Diese „Säuberungsmaßnahmen“ – to be continued – reihen sich ein in die jüngsten Machenschaften des Recep Tayyip Erdoğans und seiner Gefolgsleute aus der AKP …

… die Aufhebung der Immunität von 138 unliebsamen Parlamentariern auf Geheiß des türkischen Staatspräsidenten,

… der Prozess gegen den Journalisten und Chefredakteur Can Dündar von der renommierten Oppositionszeitung Cumhuriyet, der mit seiner Zeitung illegale Geschäfte des NATO-Mitgliedsstaates und EU-Beitrittsaspirant Türkei mit dem Islamischen Staat IS aufdeckte,

… die Absetzung des Europa-freundlichen Ministerpräsidenten Ahmet Davutoglu und Inthronisierung des Erdoğan-Vertrauten Binali Yıldırım,

… selbst die kurzfristige Sperrung der von NATO-Truppen belegten internationalen Luftwaffenbasis Incirlik,

… und nicht zuletzt der seit letztem Jahr wütende Krieg gegen die türkischen Kurden, dem mehr als 3000 Menschen, darunter mindestens 30 Zivilisten (nach kurdischen Angaben) zum Opfer fielen,

Alles Belege für das Bestreben Erdoğans die Türkei des Mustafa Kemal Atatürk in einen auf ihn zugeschneiderten Präsidialstaat umzuwandeln. Erst leise und nun mit dem Putschversuch im Hintergrund ganz drastisch und mit allen Mitteln.

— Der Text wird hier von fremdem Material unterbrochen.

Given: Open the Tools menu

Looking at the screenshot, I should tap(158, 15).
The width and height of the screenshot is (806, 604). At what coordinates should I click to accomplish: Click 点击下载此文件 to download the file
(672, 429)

Die EU-Staatsbürokraten, die noch bis vor kurzem dem türkischen Despoten die Füße leckten, dass dieser die unliebsamen Flüchtlinge von EU-Landen fernhalten sollte, müssen nun erkennen, dass sie mit ihrem Wegschauen den Boden für die gegenwärtigen Entwicklungen bereiteten. Sie haben zugesehen, wie sich aus dem fast noch demütigen ehemaligen Ministerpräsidenten ein mächtiger Sultan entwickeln wird.

Den Islam missbrauchend lullt er sein Volk ein, verheißt mit Milliarden an Investitionen den prosperierenden Aufstieg zur Wirtschaftsmacht an der Schnittstelle zwischen Europa und Asien. Und zieht noch leise und scheinbar unbemerkt die Fäden zum IS.

Erdoğan wird den IS fressen mit dem Ziel: das nächste Osmanische Reich zu errichten mit Sultan Recep Tayyip Erdoğan an der unangefochtenen Spitze.

Dem wollten die Generäle und ihre Soldaten ein Ende setzen. Sie sind gescheitert, weil sie mit dem Putsch das falsche Mittel eingesetzt haben. Ein Ruf an die Weltöffentlichkeit war es allemal und so kommt ans Licht, was der Sultan vom Bosporus schon lange geplant hatte.